For a very long time now, people have been coming up with ingenious ways of exchanging messages securely. From the basic Caesar cipher to the Enigma, however, there has been a universal caveat: how to agree on the encryption/decryption key without meeting face to face?
To put it simply, consider the following situation: Alice and Bob want to communicate with one another using an Enigma machine. Alice adjusts the settings of her machine, tells Bob what those settings are, types a secret message, and sends the encrypted text to Bob, who then adjusts his own machine’s settings and proceeds to decrypt the message.
But hang on a minute. How exactly did Alice give her settings to Bob? Alice can’t send encrypted messages unless Bob has those settings, but at the same time Alice has no way of secretly passing those settings on to Bob. Is there a way for them to somehow come up with a shared secret key (ie the settings for the machines) by exchanging messages visible to anyone listening to their conversation?

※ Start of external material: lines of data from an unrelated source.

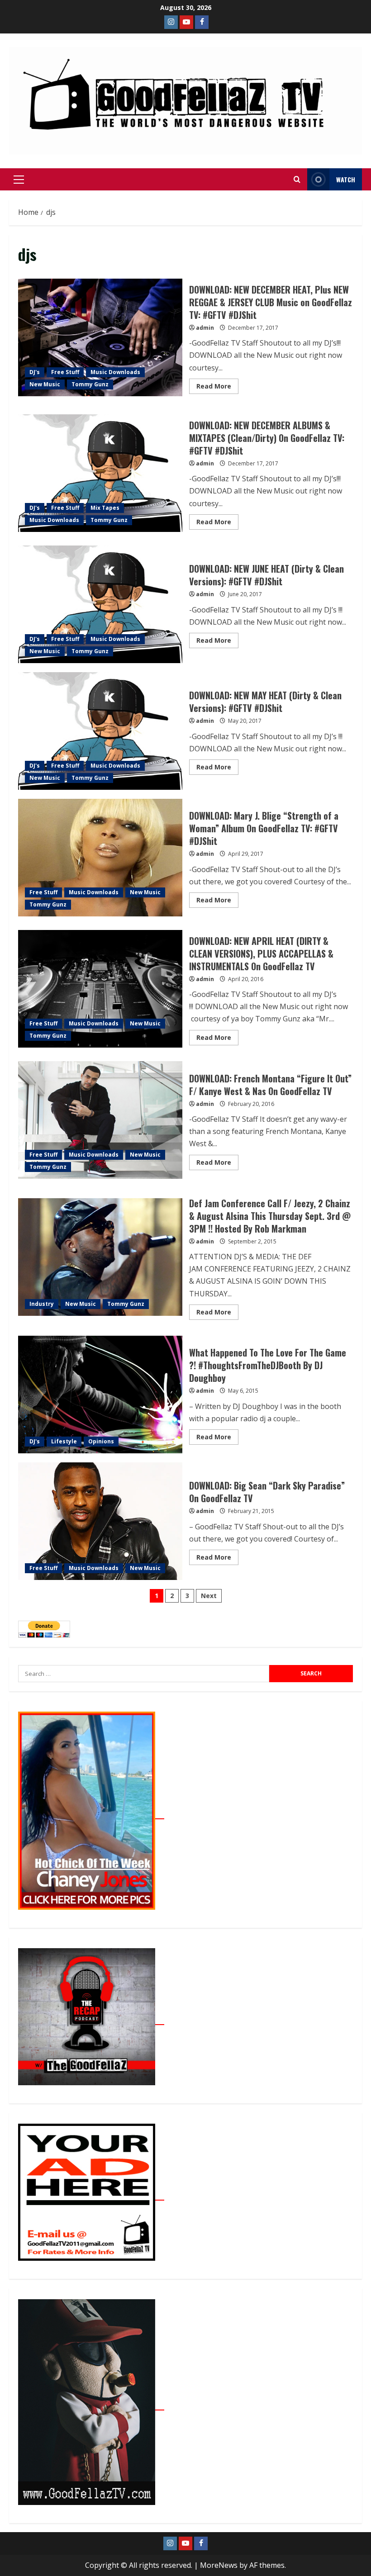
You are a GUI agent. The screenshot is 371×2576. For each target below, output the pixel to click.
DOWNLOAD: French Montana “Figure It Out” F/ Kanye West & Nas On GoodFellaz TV (100, 1120)
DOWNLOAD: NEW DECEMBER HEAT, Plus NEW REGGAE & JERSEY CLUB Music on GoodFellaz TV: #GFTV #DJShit (100, 337)
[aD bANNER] (91, 2195)
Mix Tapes (104, 508)
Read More (217, 384)
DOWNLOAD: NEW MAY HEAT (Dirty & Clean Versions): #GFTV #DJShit (100, 731)
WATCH (345, 179)
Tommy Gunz (90, 384)
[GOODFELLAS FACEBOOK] (202, 22)
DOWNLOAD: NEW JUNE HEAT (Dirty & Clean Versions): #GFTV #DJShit (100, 604)
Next (209, 1595)
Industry (41, 1304)
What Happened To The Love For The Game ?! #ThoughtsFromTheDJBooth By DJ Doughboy (100, 1394)
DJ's (34, 372)
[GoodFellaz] (91, 2405)
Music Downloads (115, 372)
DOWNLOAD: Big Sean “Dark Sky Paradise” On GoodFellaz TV (100, 1521)
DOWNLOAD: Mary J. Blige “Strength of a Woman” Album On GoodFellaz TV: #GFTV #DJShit (100, 857)
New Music (44, 384)
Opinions (101, 1441)
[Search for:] (143, 1673)
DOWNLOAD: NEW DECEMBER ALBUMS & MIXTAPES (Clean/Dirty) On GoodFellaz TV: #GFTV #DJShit (100, 473)
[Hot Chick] (91, 1813)
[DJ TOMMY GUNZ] (186, 22)
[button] (19, 179)
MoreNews (219, 2565)
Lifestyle (64, 1441)
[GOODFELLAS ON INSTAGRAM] (171, 22)
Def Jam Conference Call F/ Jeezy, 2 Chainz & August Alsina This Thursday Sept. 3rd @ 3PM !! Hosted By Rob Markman (100, 1257)
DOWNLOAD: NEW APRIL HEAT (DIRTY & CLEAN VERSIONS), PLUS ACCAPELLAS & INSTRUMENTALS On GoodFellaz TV (100, 989)
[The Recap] (91, 2019)
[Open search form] (297, 179)
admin (205, 328)
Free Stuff (65, 372)
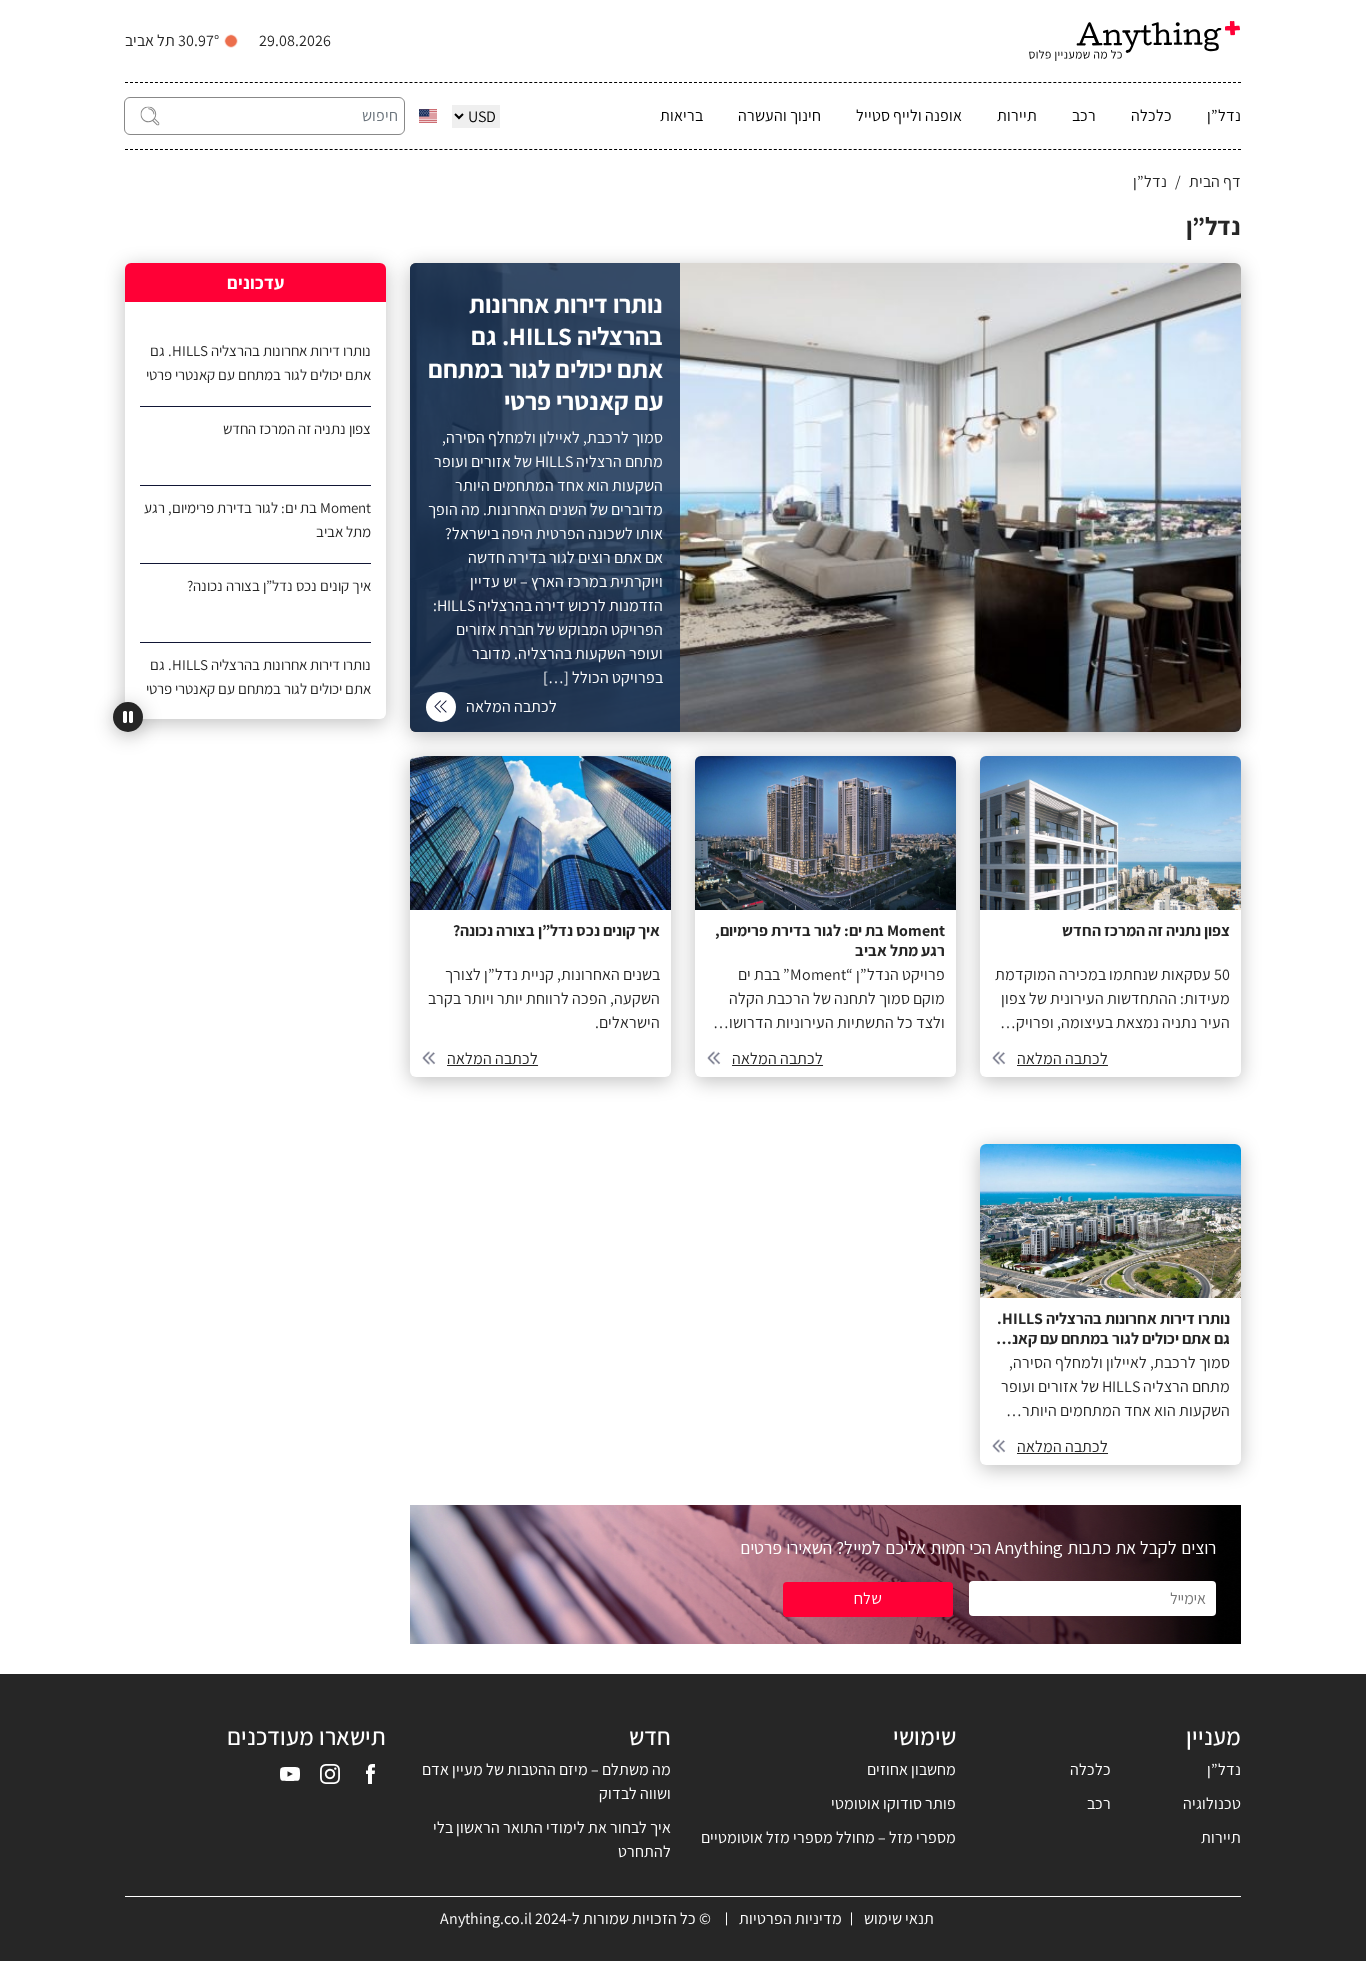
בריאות (681, 115)
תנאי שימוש (899, 1918)
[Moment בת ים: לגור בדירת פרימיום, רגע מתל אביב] (825, 916)
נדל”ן (1224, 115)
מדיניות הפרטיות (790, 1918)
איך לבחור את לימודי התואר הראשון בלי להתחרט (552, 1839)
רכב (1084, 115)
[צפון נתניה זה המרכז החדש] (1110, 916)
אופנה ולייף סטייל (909, 115)
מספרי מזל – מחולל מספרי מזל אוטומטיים (828, 1837)
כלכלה (1151, 115)
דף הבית (1215, 181)
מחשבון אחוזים (911, 1769)
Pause (128, 717)
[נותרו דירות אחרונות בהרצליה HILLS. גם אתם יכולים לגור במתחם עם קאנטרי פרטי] (825, 497)
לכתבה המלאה (1062, 1058)
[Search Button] (150, 116)
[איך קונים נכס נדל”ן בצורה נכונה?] (540, 916)
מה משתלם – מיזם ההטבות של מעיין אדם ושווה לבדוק (546, 1781)
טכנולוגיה (1212, 1803)
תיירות (1017, 115)
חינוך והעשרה (779, 115)
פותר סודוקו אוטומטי (893, 1803)
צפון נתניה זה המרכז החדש (297, 428)
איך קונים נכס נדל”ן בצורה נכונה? (279, 585)
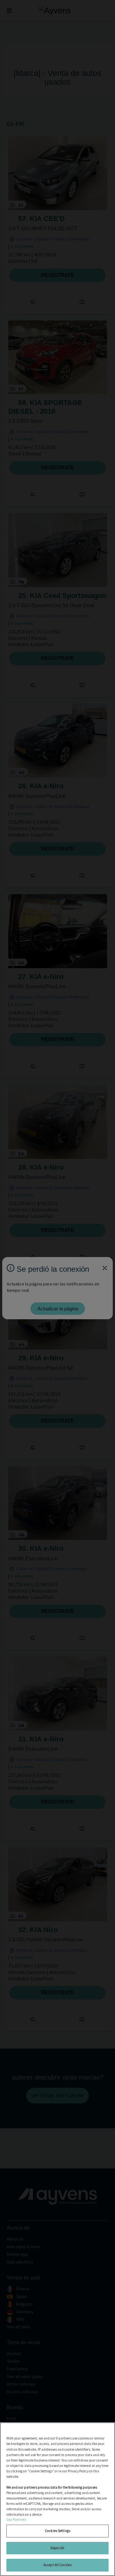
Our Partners (16, 2519)
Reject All (57, 2548)
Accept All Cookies (57, 2565)
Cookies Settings (57, 2530)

The Diffie–Hellman protocol allows us to do exactly that. Let’s dig in and see how it works!
Some modular arithmetic
We are all used to the regular addition and multiplication of numbers. Indeed no one would ever question that $4 + 11 = 15$. In modular arithmetic, we change the rules slightly, by saying two numbers $a$ and $b$ are the same mod ${p}$, or congruent mod ${p}$, if their difference is an integer multiple of $p$, and we write $a \equiv b \bmod{p}$. For example, since $15 – 1 = 2\times7$, we would write $15 \equiv 1 \bmod{7}$. This is sometimes know as clock arithmetic because we kind of wrap around every time we reach $p$.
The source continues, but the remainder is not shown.